昆陽山地蔵院は、境内に美しい五色散り椿があることから、通称、「椿寺」と呼ばれています。
寺伝によれば、地蔵院は、神亀三年(726)、聖武天皇の勅願により、行基菩薩が大阪摂津の昆陽池の辺に創建したと伝わります。その後、平安時代に衣笠山の南に移されますが、室町時代の明徳二年(1391)、京都を舞台にした山名氏清よる明徳の乱が起こり、平安京の旧内裏跡で行われた内野合戦の際に焼失してしまいます。
足利義満は地蔵院の焼失を残念に思い、金閣寺造営の際の余材で、仮堂を建て、地蔵菩薩を祀ったということです。その後、天正十七年(1589)に豊臣秀吉の命により現在地(当時の一条紙屋川)に移ったということです。





地蔵院は、元は八宗兼学(この八宗は多分、奈良の南都六宗や平安二宗=天台・真言)だったのですが、江戸時代の寛文十一年(1671)に浄土宗となり、知恩院の末寺として、以前の本尊地蔵菩薩に代わって阿弥陀如来を本尊としたということです。この阿弥陀像は中国唐代の高僧・善導大師の作で、東大寺の俊重坊重源が招来したものと伝えられます。
地蔵堂には、元の本尊地蔵菩薩(鍬形地蔵、木納屋の地蔵と言われます)を祀っています。
この地蔵菩薩は創建時のもので行基菩薩の作と伝わり、また、堂背後の2枚の板扉は、北野天満宮にあった多宝塔の扉の遺構とされます。この地蔵堂は、霊元天皇の定めた洛陽四十八ケ所第十二番霊場になっています。
また観音堂には、平安時代の慈覚大師の作と伝わる木造十一面観音菩薩を祀っています。(元旦に開帳されるようです)この前に清和院について書いた時に出てきましたが、地蔵院は洛陽三十三ケ所観音霊場第30番札所になります。

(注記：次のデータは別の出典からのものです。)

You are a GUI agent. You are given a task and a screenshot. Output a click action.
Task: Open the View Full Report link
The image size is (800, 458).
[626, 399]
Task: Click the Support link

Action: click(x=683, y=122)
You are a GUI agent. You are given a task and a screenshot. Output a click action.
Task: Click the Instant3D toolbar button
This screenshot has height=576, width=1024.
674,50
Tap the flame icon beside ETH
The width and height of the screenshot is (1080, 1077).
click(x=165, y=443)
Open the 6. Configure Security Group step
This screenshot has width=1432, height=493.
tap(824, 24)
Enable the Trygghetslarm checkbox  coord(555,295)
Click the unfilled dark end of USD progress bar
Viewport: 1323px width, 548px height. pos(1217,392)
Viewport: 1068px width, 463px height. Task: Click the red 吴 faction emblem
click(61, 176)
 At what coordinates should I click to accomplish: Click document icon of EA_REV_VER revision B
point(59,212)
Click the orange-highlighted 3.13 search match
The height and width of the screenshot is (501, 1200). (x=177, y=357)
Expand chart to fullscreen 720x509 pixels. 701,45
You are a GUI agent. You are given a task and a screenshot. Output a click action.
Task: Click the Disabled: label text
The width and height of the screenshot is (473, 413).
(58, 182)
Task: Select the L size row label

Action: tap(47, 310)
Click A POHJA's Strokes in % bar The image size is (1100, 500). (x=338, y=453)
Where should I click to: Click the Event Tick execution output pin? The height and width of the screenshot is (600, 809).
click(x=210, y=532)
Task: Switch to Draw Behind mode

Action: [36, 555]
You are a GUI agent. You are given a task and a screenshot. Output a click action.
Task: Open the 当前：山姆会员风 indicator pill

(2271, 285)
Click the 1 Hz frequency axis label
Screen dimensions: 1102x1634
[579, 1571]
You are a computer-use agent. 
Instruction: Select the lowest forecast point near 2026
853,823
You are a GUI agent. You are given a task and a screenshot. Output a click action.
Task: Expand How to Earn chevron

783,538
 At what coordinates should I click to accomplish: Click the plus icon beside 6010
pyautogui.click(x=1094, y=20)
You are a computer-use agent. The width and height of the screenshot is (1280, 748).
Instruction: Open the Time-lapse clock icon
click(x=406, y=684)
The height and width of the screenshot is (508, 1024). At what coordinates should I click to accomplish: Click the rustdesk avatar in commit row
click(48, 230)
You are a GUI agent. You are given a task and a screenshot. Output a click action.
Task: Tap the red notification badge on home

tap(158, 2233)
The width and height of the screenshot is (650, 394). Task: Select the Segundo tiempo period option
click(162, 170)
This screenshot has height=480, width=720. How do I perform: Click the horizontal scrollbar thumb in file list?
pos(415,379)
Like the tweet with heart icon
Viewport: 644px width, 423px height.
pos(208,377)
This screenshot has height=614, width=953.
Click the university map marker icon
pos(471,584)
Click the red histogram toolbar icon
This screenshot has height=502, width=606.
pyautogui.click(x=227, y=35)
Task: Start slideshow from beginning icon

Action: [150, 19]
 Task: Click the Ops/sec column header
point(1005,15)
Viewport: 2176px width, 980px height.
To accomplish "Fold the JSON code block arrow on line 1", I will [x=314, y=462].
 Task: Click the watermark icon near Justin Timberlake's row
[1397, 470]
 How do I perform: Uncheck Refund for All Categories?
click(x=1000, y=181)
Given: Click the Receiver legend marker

さて、このお寺のシンボルは、豊臣秀吉が寄進したと言う「五色の八重散椿」です。
元々は、加藤清正が朝鮮出兵の際に、蔚山(ウルサン)城から持ち帰って秀吉に献上したもので、北野大茶会の際に、宿となった地蔵院に寄進したということです。白、赤、ピンク、絞り等に咲き分けて、また椿には珍しく花びらが1枚づつ散るのが特徴で、「五色散り椿」と呼ばれています。樹齢400年の当時の木は枯れ、いまは樹齢約百二十年の二世が本堂前に咲いています。
また、境内の墓地には、赤穂浪士の討ち入りの際、武器を買い揃えて手助けした堺の商人、天野屋利兵衛の墓があります。(写真)利兵衛は、晩年地蔵院に隠棲し名を松永土齋と改名し、剃髪して義士達の冥福を祈り73歳で死去したと伝えられます(利兵衛の木造が十二月十四日に公開されるようです)また、俳人与謝蕪村の師の早野巴人(はじん)の墓やキリシタンの墓(写真)もあります。





まだ、散椿は咲いていませんでしたが、枝垂桜も美しいので、機会があれば一度ご覧になってください。私も何とか椿と桜の写真を撮って更新したいと思っています。